As mentioned earlier, time-series data are a valuable source of information for various natural and societal processes. Even time series can exhibit long-range correlations, uncovering crucial characteristics that may not be evident in longer time series. Utilizing short time series is beneficial in artificial intelligence applications, as it helps train models to identify patterns, make predictions, and perform classification tasks. Along the same lines, deep learning has seen extensive use in time-series analysis, specifically for tasks like classification, forecasting, and anomaly detection. In general, deep learning models demonstrate remarkable proficiency in autonomously grasping complex patterns and connections within time-series data, resulting in enhanced prediction accuracy and valuable knowledge. Nevertheless, in situations where time series are short and possess long-range correlations, neural networks might not be at their best for conducting classification tasks optimally.

Usually, when analyzing economic, physiological, climatological, or other data, time series for forecasting is considered. Traditionally, the time-series analysis is focused on searching for patterns in a long time period [36,37]. All these analysis methods work similarly, such that changes in some time lapses cause changes in the parameters. In most fields of science, short time series have received very little attention.
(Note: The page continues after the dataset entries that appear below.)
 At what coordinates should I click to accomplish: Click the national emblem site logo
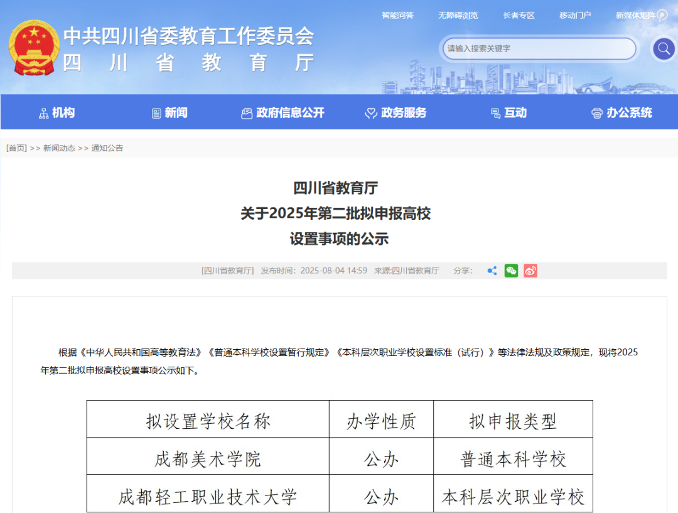pyautogui.click(x=33, y=46)
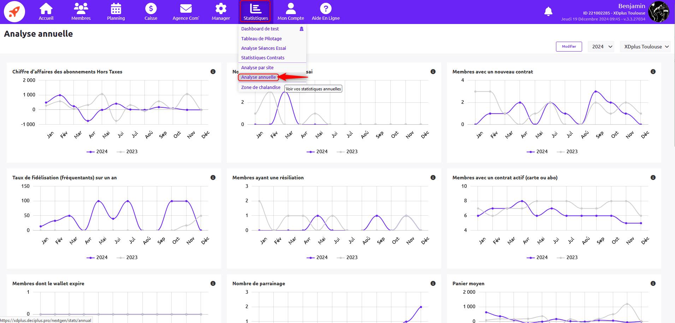Screen dimensions: 675x323
Task: Open Statistiques Contrats link
Action: pyautogui.click(x=262, y=58)
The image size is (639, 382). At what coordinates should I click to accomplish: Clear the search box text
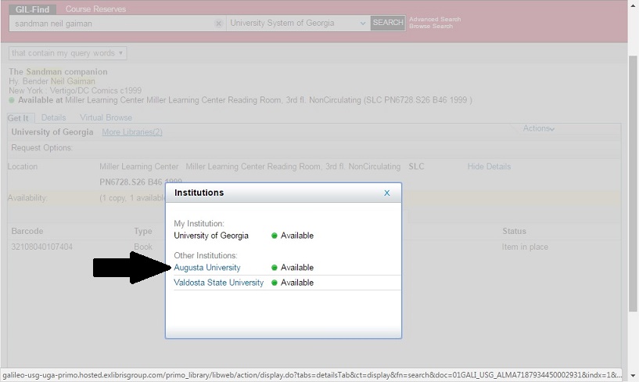(219, 23)
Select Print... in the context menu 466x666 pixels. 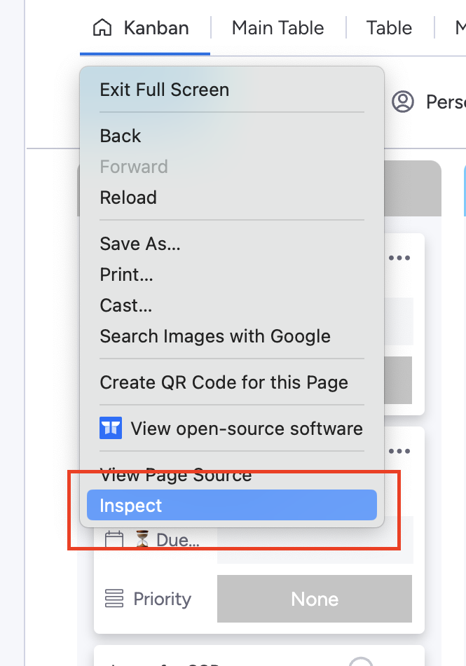(x=126, y=275)
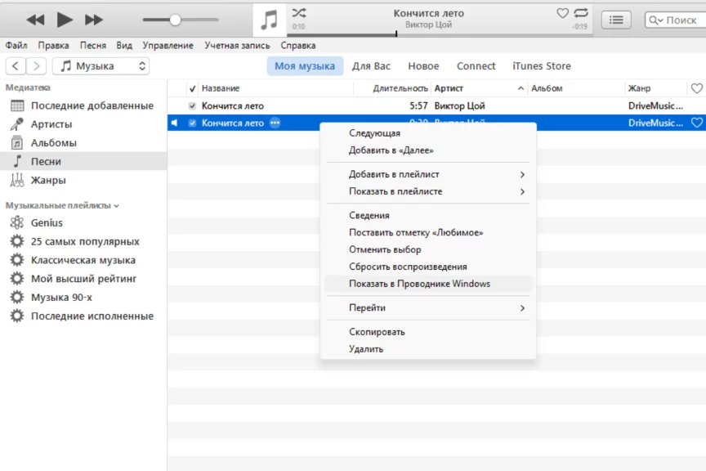Uncheck the selected song's checkbox
706x471 pixels.
coord(192,123)
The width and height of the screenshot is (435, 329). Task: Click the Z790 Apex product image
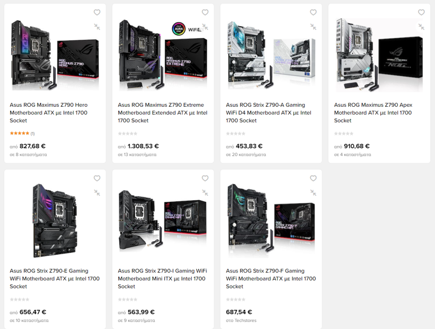379,55
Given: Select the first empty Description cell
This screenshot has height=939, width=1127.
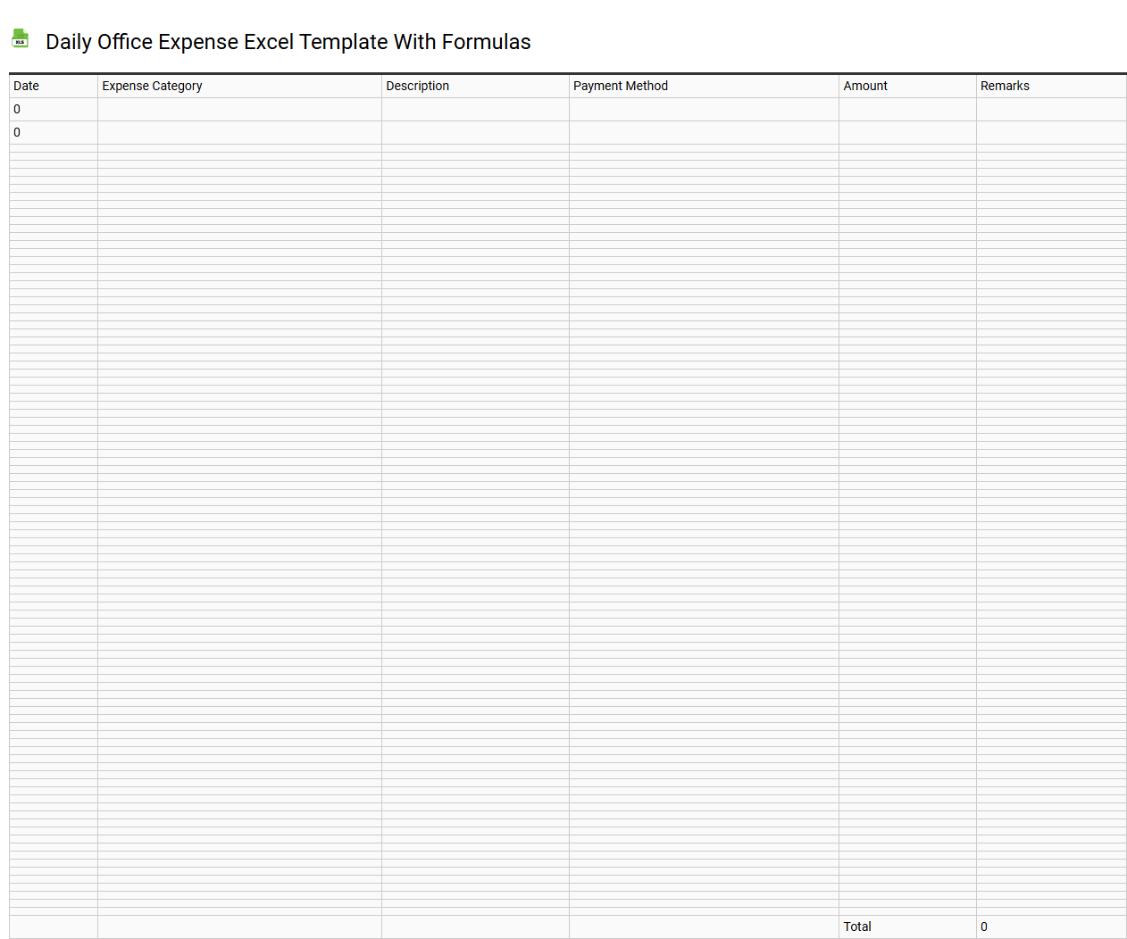Looking at the screenshot, I should tap(474, 109).
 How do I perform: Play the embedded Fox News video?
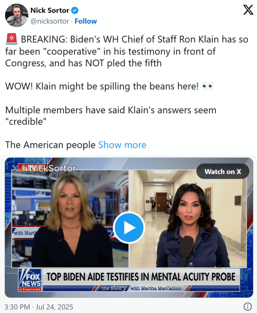[x=129, y=228]
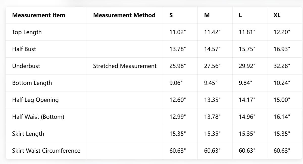Select the L size column header
Viewport: 303px width, 164px height.
click(240, 15)
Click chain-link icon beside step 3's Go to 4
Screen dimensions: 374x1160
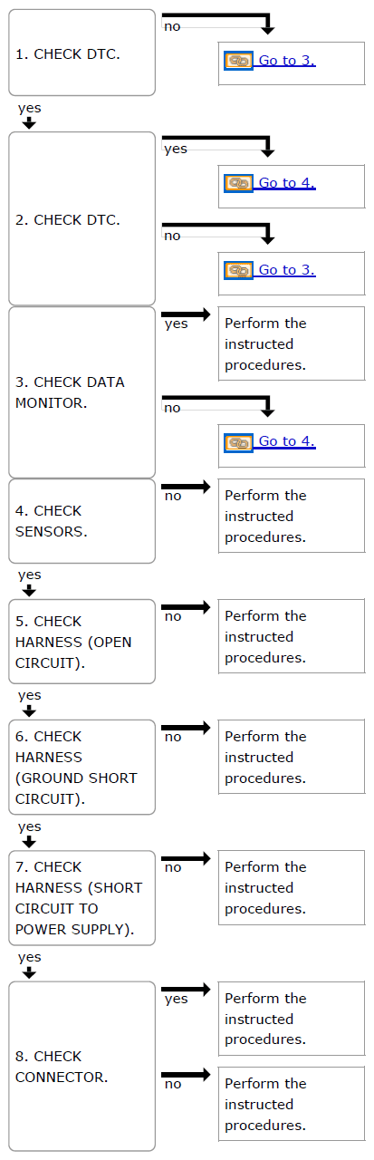point(238,441)
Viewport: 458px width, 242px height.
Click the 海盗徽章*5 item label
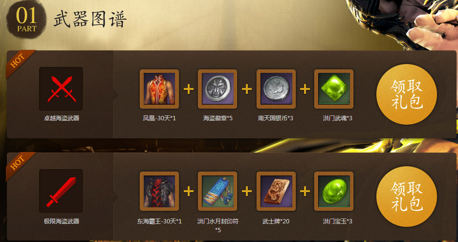tap(218, 118)
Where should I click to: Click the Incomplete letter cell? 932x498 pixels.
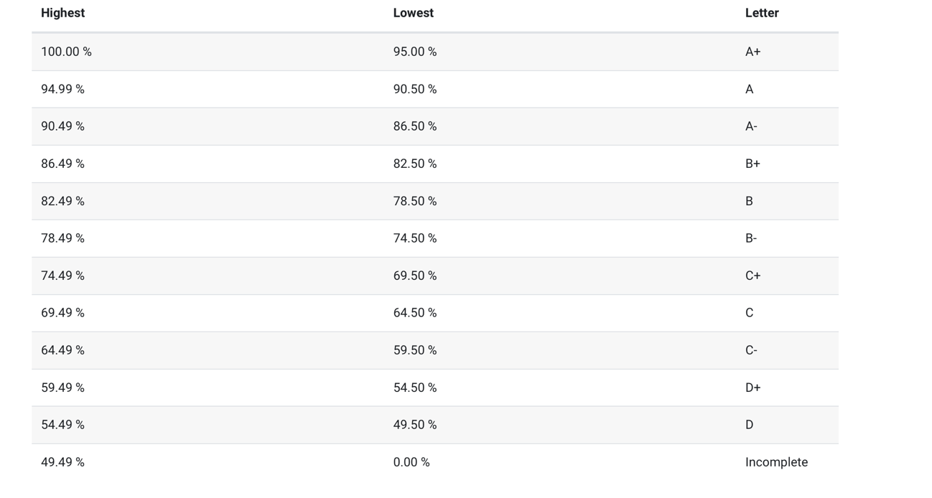[776, 462]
Short time series are events registered successively and ordered by a specific time [38]. The short time series has a twofold interest because most of the records for time series are short, and, on the long series, the dynamics may change with time, requiring the analysis of short pieces to obtain insight into this process [39,40]. This is mainly because there are several processes in nature where changes in long-range correlations are expected to occur on short scales of time or space, and, in many practical problems, the resolution to measure those changes is limited by the available technology. In particular, in this research project, we are focused on RR-short time series.

Related to the length of time series, the distinction between long-term and short-term in cardiovascular time-series analysis depends on the context and the specific characteristics of the data. In cardiovascular time-series analysis, short-term variations typically refer to changes that occur over relatively brief time intervals, such as seconds (two beats per second) to minutes (eighty beats per minute). Short-term variations might be associated with specific events, such as arrhythmias, while long-term variations could be related to changes occurring over hours to days or even longer, and they may be associated with gradual changes in cardiovascular health or responses to treatment [41,42].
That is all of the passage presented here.